In short, I think I place much more emphasis on engineering as opposed to coding. My experience has been that any coding issues people with good engineering skills and an attitude worth hiring have are quickly and easily corrected. You cannot really understand the engineering of a system without being able to code it. You might not be as efficient as someone else, but you are capable.


Also:

* People who have been on a team long enough to learn how things should work but lack the skills to really do the coding.

I phone screened a guy fairly recent who had a very long background (~20 years) in a pretty security-conscious field. He did very well in open-ended design discussions and was able to explain his prior work very well. He couldn't code trivial binary tree operations, though. I can only assume that someone else on his team is carrying most of the coding burden. This guy might be great at a PM-type job (or not, I don't interview for those jobs), but not as a dev.
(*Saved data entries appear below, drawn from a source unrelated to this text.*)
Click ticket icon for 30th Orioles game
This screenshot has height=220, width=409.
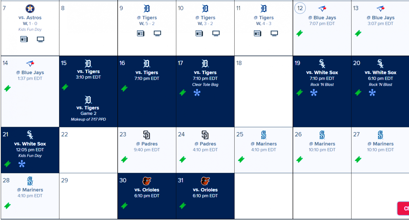coord(124,206)
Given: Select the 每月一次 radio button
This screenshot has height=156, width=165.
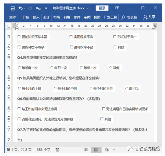Looking at the screenshot, I should [52, 67].
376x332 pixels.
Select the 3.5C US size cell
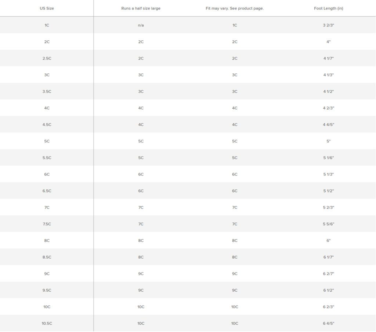click(x=47, y=91)
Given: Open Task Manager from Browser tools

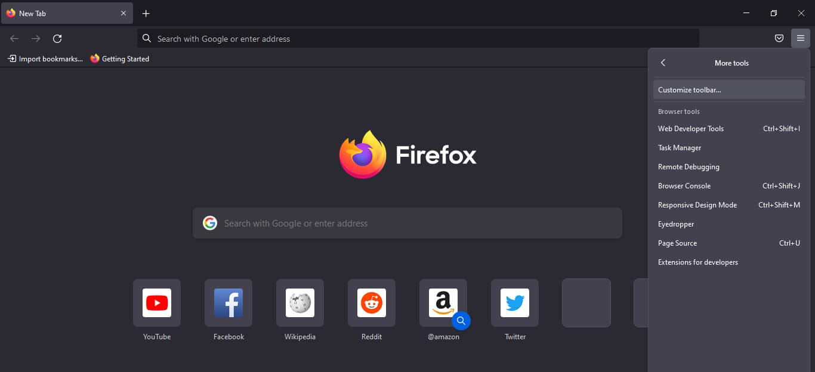Looking at the screenshot, I should point(680,147).
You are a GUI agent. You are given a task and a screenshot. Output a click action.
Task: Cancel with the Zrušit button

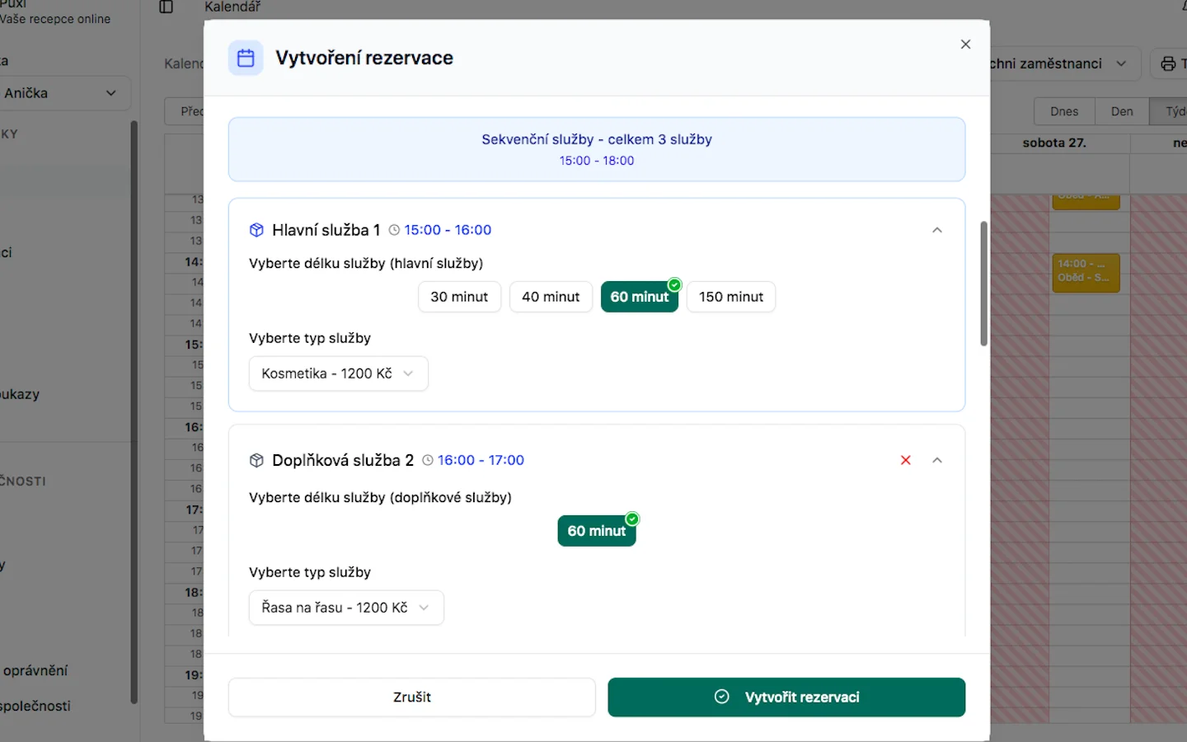[x=411, y=697]
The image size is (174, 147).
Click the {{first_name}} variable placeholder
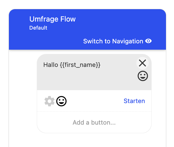[x=80, y=65]
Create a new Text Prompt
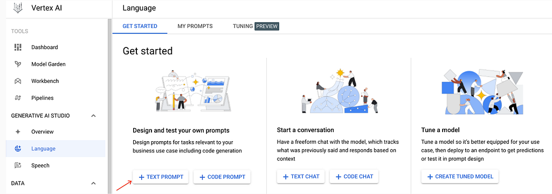The image size is (552, 194). [161, 177]
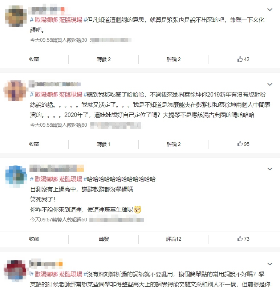This screenshot has height=290, width=280.
Task: Open the hashtag 歐陽娜娜 蒞臨現場 in first post
Action: point(58,20)
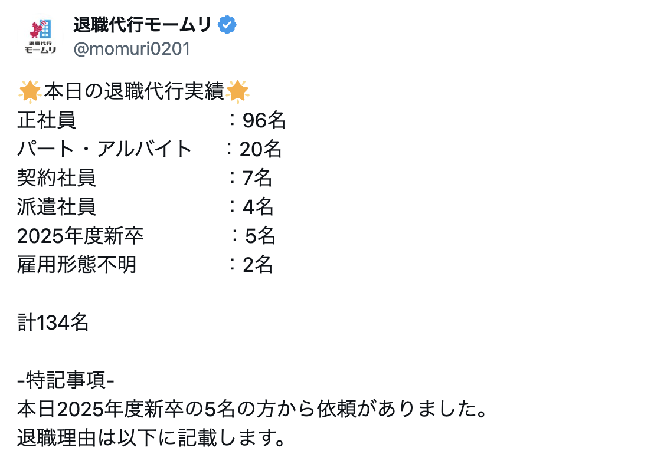The image size is (654, 454).
Task: Click the star emoji after 本日の退職代行実績
Action: tap(238, 91)
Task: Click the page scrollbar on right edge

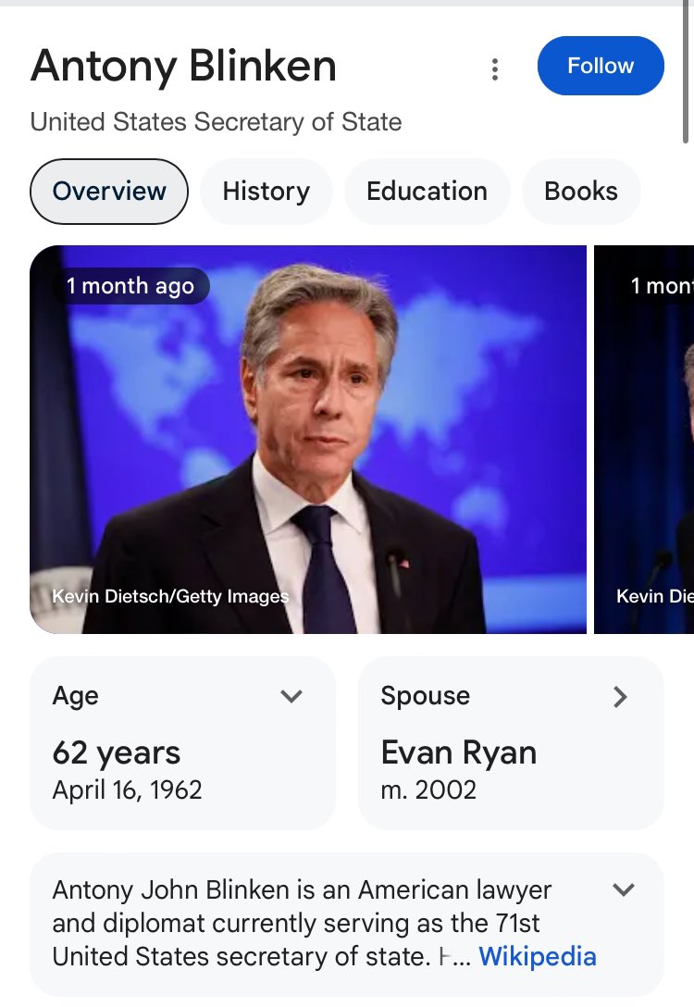Action: click(686, 74)
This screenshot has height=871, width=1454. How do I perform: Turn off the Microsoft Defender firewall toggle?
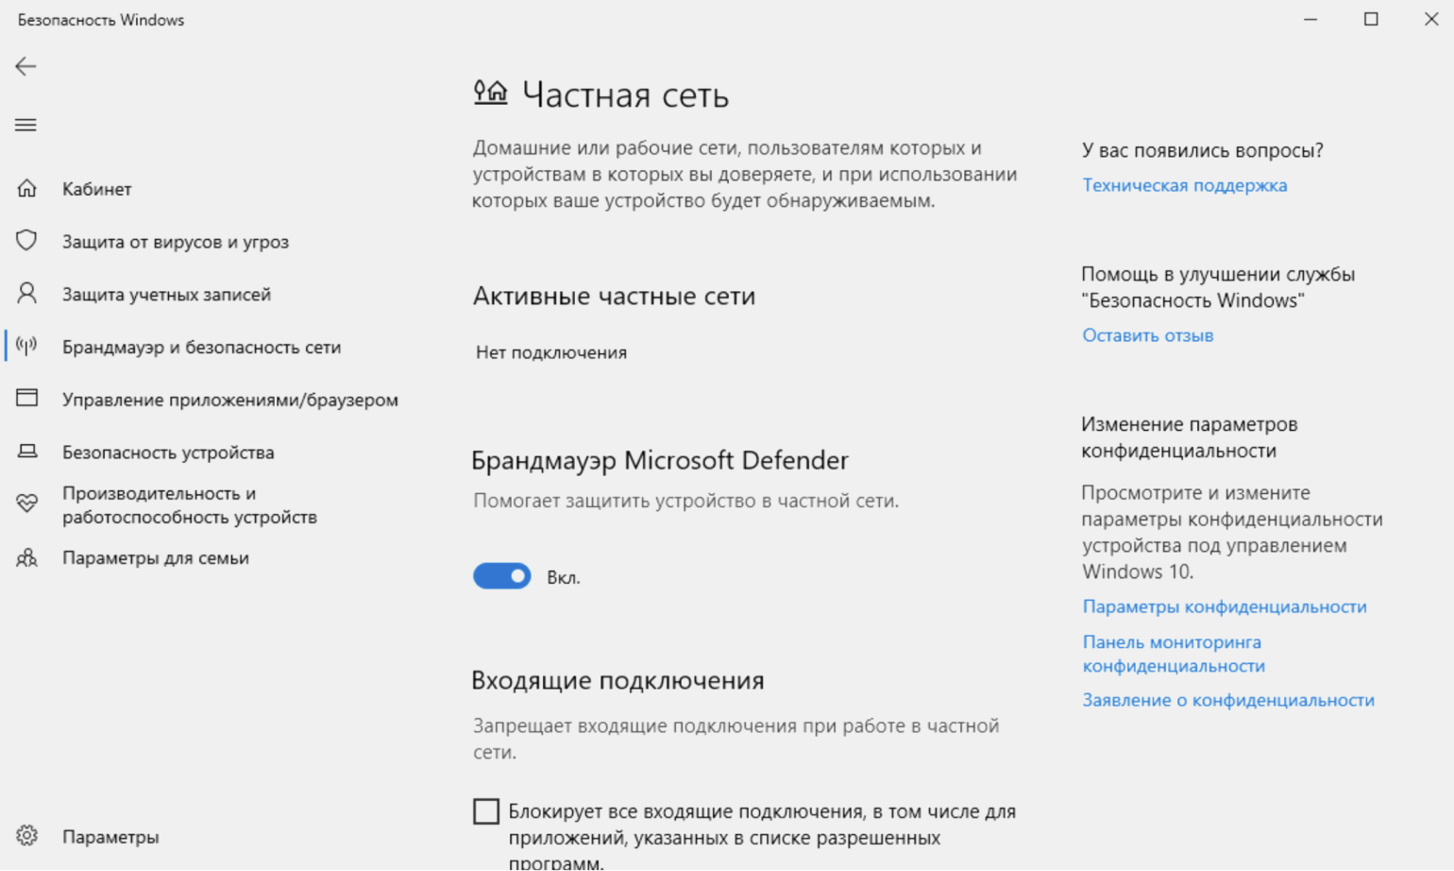click(x=501, y=576)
I feel like there is some detail missing here. What constituted doing "very well" on the open-ended questions? How deep into the engineering did you get? Since you mentioned he "might be great at a PM-type job" it sounds like you didn't go very deep on int.


That one was a phone screen, so no it was not the deepest technical dive ever. But in fairness a 1-hour interview is rarely the deepest technical dive possible. I normally pose some big problem like "design a system that accomplishes X at high scale" and then drill into some area iteratively until we're discussing fairly specific details. At the high level I'm looking for the candidate to recognize tradeoffs between centralized/distributed designs, sanely choose the major components, deal with stateful and stateless components, recognize security tradeoffs, etc. As we drill in we might talk about data partitioning, georeplication, or high availability and implementation tradeoffs there. We might get down to the level of something like handling out-of-order change notifications. Rarely do I drill down to the level of file I/O or memory management strategies.